Saturday, August 28, 2010

This book defies placement in a genre, but that doesn’t mean it is anything opaque or mysterious. What makes it truly remarkable is the intelligence of insight and the formal innovation — what makes any work important. But the variety of attitudes and approaches — of voice — also fuels the enterprise. In a collection of phrases and sentences ranging to a full paragraph, it has the casual, throwaway feeling the title invites. But the observations continually surprise in their distance from whatever came before and follows. On the one hand, it feels like a collection of intelligent quips collected for bathroom reading. But just when you’re sure there’s nothing worth noting, some musing leaves you re-reading and chewing on an idea that’s been raised.


From Old Notebooks
By Evan Lavender-Smith
BlazeVOX Books 

At one point he comments, “The greatness of a certain type of poet— a poet like Stein, for example — may be determined by her ability to let go of her control over language in a very controlled manner.”  But that’s it. No discussion or explanation of a definitely provocative claim, no more about Stein. The previous line reads “Death has very white teeth.” The following entry, a comment on Monday night football on television, likewise stands as its own island.

Certain themes and figures do recur, which helps unify the work, but each one hangs as if it were its own particle, separate but glowing amid assembled debris. There’s no connection between one and the next and no discernible direction or development.
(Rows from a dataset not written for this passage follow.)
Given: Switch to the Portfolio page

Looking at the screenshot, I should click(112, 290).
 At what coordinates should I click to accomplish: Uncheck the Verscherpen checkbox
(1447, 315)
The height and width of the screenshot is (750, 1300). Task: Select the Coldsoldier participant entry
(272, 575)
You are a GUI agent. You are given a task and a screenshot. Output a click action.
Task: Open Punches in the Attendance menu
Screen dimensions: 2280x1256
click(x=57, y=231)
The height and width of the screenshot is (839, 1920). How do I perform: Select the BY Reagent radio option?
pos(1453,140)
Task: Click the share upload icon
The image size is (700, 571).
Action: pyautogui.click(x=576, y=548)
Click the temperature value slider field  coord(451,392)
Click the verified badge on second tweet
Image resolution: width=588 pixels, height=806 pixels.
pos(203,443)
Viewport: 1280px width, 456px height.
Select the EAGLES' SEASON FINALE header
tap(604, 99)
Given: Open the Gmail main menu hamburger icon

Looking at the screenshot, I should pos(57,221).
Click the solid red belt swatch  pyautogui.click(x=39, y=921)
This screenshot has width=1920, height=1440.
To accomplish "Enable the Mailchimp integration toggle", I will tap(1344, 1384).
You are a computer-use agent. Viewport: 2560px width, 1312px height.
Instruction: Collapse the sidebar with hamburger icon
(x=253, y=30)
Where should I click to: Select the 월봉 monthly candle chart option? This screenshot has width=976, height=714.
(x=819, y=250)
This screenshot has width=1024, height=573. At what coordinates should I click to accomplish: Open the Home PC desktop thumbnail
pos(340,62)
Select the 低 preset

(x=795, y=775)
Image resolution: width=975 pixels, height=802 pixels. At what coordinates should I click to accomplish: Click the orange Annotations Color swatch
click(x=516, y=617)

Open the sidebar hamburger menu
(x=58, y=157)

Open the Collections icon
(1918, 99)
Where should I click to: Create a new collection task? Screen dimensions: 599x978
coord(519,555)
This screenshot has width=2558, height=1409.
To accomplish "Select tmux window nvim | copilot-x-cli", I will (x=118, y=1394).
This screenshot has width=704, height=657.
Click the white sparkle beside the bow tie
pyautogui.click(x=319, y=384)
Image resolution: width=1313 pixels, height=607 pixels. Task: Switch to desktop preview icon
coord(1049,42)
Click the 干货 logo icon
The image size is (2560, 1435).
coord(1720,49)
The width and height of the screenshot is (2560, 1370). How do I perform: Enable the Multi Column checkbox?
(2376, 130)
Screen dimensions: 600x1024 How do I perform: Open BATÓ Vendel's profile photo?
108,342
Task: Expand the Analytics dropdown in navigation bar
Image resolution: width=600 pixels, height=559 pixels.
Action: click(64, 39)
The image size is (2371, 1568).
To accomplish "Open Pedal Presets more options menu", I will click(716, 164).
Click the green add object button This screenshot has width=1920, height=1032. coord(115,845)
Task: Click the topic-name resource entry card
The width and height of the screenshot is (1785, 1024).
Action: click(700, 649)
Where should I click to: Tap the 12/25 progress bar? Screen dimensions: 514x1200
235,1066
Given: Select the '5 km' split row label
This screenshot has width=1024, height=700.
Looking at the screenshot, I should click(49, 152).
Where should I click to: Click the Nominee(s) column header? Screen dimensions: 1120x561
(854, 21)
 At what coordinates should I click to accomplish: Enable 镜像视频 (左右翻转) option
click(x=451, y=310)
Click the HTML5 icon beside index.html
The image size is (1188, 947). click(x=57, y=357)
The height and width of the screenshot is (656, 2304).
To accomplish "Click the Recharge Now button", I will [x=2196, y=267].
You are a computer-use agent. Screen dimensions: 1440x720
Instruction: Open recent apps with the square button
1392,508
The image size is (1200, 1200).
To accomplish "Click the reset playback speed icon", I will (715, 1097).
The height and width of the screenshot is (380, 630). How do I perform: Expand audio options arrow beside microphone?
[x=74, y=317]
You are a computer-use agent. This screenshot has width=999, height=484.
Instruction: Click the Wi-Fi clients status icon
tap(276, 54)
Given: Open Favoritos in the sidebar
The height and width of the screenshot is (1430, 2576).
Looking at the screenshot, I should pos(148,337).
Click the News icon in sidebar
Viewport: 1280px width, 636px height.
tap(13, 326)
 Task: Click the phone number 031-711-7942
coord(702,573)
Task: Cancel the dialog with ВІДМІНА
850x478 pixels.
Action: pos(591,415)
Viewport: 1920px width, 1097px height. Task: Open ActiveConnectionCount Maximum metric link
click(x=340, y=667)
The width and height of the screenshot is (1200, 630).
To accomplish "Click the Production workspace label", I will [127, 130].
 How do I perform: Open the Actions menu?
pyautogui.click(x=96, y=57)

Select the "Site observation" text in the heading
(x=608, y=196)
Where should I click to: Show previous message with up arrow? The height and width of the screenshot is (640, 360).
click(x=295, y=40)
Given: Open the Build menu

So we find comments about the author’s wife and child along with quotidian pop culture references, notes about literature and art, about Heidegger, philosophy, and larger global perceptions.

It is structured like poetry, in shifting events and tones without transition, though there are none of the shifts of view or idea within each passage that characterize contemporary poetry. And the language is ruthlessly prosaic, like a casual conversation with an unusually reflective friend. The diction invites you to see what the author sees.

At a time dominated by sound bites, one-sentence analysis, and instant messages, Lavender-Smith’s book fits perfectly. “ Perhaps I insist on calling FON a novel because I’m leaving all the crap in,” he writes. And it does seem that the book could accommodate just about anything. There’s no sense of anything essential; though nothing in it has anything to do with “novel”. But this startling, insightful compendium reminds us what literature is in its endless, mutating forms. This one seems its own inimitable beast, but it is absolutely worth the effort.